**Task goal**
Check each line of the data for the string "bubble". Report how many have it, and give nothing else.
Start of Block
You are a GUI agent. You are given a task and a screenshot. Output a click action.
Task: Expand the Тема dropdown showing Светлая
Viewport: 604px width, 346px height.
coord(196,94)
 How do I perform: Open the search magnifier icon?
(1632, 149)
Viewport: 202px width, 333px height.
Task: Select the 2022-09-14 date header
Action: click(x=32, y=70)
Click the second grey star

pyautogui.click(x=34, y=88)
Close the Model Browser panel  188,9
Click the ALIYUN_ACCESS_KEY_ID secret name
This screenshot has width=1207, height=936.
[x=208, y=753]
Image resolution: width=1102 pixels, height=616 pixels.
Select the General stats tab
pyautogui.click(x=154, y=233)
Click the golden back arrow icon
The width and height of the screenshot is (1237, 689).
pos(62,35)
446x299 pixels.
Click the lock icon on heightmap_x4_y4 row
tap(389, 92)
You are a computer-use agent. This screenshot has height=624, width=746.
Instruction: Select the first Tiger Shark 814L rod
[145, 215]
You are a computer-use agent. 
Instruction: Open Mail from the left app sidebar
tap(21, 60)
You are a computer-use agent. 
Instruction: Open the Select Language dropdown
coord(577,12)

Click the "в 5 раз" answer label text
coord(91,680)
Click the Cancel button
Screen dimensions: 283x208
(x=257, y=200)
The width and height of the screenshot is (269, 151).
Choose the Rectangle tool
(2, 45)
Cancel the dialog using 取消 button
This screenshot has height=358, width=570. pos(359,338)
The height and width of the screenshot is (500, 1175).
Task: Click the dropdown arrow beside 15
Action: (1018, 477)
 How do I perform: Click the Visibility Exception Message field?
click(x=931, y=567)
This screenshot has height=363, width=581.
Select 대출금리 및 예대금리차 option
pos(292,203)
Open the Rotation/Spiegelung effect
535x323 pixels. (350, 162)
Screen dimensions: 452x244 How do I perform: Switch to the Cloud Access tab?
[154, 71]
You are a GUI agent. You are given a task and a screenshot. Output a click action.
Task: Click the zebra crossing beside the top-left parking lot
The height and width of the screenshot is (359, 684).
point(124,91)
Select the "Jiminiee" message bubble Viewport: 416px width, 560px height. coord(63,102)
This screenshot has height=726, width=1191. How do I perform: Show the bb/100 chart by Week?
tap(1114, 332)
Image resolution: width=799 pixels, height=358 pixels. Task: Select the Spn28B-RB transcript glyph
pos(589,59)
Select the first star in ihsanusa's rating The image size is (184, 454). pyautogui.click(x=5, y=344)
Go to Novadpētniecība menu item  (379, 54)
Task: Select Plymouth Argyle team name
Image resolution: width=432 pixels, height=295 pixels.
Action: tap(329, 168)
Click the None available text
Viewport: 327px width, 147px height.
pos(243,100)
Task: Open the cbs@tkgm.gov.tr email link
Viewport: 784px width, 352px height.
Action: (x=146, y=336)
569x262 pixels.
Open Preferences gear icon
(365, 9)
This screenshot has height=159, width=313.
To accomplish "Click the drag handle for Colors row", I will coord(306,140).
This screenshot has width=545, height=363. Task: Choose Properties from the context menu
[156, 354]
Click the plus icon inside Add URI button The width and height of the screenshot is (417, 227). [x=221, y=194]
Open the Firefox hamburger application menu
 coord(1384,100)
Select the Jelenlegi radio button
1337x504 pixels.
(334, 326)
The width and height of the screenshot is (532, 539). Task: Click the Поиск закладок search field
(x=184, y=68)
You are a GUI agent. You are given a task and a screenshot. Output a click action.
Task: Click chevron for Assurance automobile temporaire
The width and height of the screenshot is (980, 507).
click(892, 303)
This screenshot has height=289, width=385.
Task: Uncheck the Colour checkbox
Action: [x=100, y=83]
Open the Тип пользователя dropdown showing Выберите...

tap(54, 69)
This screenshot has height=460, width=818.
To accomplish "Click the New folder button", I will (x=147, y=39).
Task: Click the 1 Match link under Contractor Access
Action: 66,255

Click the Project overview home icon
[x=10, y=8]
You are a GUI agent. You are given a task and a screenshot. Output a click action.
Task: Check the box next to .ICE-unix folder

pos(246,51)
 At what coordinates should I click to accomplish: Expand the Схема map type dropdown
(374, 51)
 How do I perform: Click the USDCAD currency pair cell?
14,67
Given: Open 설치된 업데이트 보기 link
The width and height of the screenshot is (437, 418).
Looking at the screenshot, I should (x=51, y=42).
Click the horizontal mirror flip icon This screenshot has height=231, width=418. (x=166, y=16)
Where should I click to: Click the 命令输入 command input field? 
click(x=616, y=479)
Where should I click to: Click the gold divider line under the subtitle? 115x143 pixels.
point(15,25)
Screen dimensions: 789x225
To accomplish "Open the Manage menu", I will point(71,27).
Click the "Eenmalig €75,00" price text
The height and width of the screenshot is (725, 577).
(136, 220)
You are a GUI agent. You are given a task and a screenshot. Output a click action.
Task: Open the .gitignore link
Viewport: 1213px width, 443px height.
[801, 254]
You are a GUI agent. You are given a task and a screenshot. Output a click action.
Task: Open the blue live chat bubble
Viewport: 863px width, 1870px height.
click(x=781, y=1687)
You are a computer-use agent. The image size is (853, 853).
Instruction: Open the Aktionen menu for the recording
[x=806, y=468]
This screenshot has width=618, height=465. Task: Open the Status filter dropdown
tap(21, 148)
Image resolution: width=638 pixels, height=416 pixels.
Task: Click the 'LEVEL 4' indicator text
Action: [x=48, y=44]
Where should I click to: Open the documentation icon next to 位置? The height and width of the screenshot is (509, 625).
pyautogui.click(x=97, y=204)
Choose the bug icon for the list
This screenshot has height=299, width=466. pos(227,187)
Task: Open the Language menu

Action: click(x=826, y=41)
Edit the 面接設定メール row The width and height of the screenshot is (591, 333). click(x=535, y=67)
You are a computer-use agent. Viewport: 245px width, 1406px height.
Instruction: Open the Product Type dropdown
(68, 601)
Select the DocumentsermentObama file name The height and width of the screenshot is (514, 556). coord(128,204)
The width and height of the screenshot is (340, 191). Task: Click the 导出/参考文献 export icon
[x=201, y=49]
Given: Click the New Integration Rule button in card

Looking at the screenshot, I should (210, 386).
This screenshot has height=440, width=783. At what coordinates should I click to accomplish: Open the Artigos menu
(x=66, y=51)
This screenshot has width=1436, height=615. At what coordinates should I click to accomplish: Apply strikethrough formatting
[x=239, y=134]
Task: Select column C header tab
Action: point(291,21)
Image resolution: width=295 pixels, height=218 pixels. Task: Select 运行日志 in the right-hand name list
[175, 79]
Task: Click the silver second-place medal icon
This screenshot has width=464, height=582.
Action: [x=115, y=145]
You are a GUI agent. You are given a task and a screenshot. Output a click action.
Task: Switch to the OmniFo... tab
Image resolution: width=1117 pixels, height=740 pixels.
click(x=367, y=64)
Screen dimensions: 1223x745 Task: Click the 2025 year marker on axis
End of Block
**Task answer**
2